╭──

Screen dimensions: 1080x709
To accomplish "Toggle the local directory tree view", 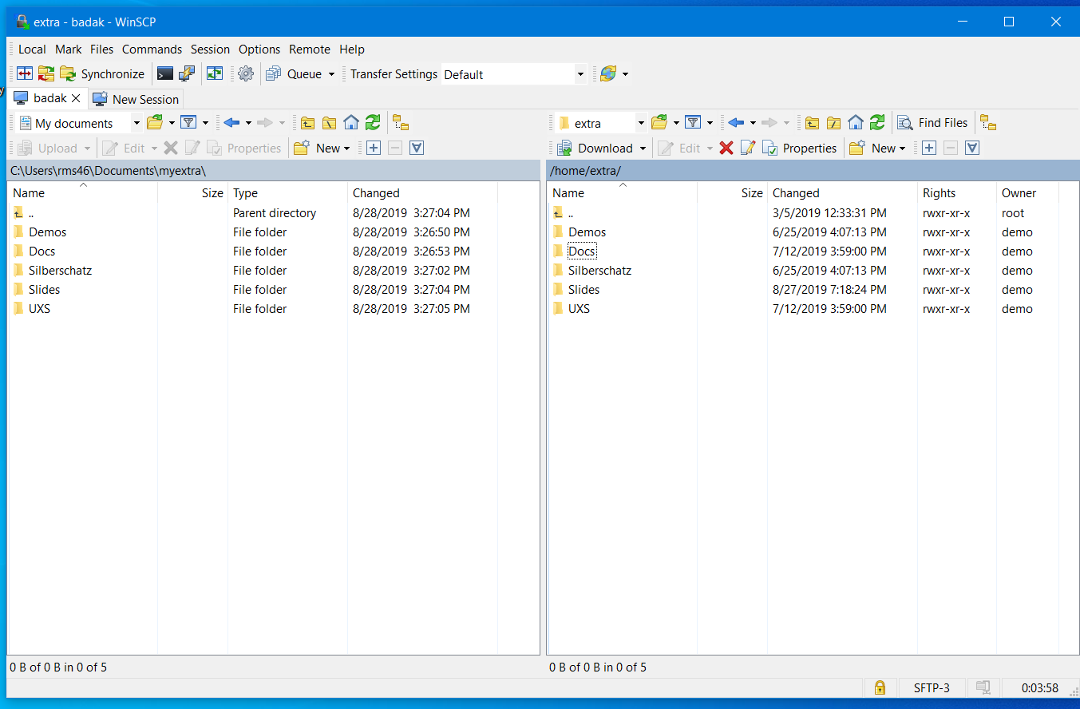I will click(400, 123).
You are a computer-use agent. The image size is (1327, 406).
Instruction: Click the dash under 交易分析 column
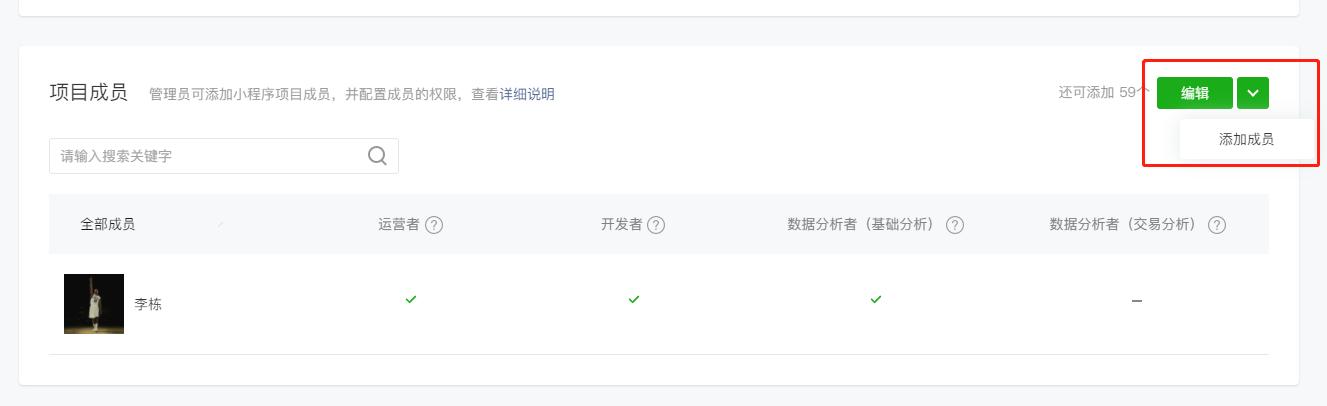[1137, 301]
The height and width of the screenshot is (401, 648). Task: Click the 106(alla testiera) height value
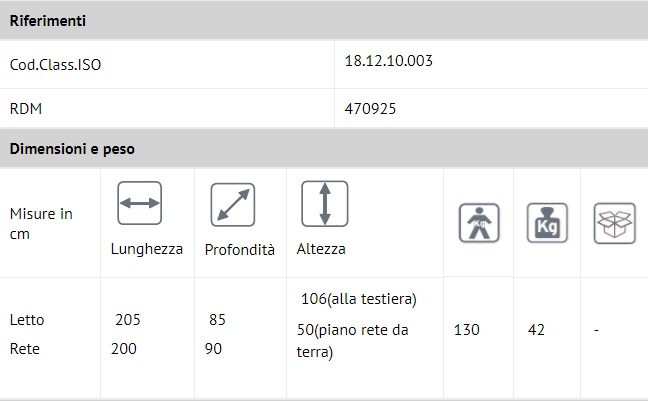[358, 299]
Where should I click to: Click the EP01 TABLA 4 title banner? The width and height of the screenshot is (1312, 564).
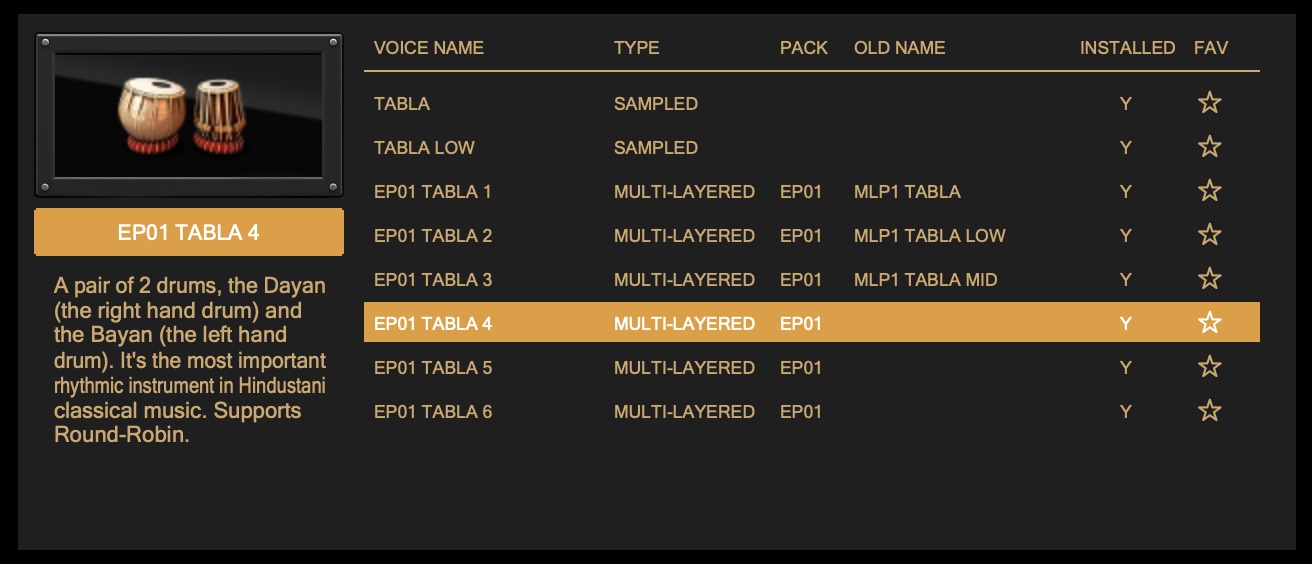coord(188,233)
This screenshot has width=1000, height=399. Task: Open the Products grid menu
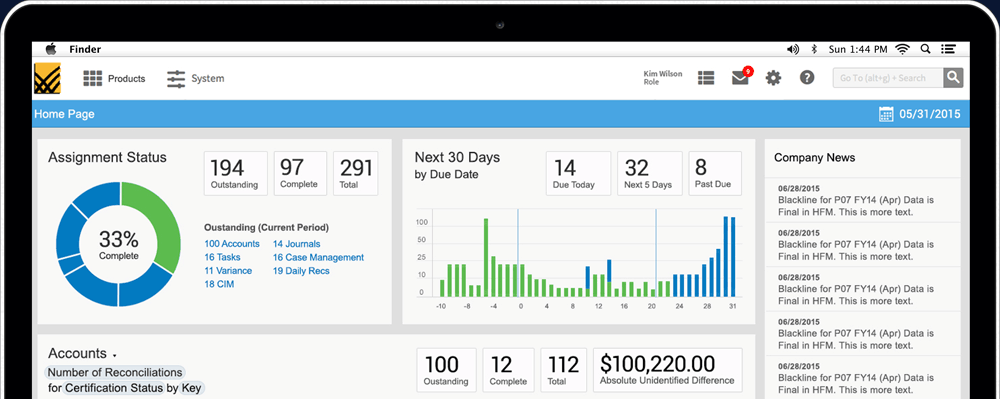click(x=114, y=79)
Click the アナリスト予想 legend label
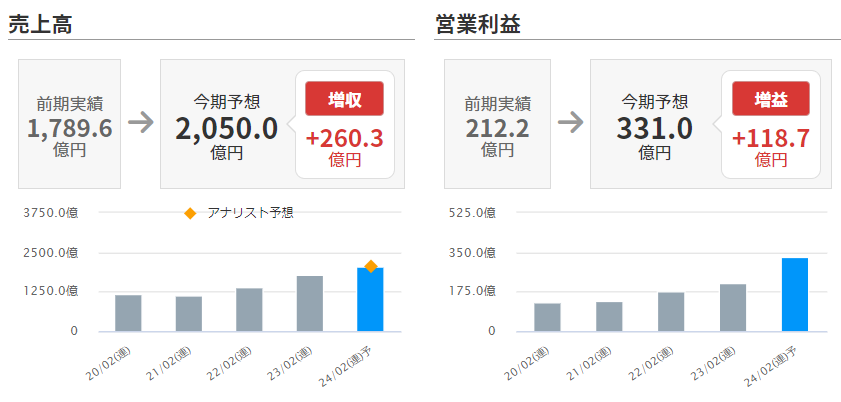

╰──
╭──

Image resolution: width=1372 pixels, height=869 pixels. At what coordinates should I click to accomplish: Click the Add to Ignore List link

╰──

### What the exercise asks
The expected output is the lines above from the one containing "This screenshot has" to the one containing "Click the アナリスト予想 legend label", both ends included, reproduced exactly with every picture left out.

### Answer section
This screenshot has width=1000, height=399. Task: Open the Products grid menu
click(x=114, y=79)
Click the アナリスト予想 legend label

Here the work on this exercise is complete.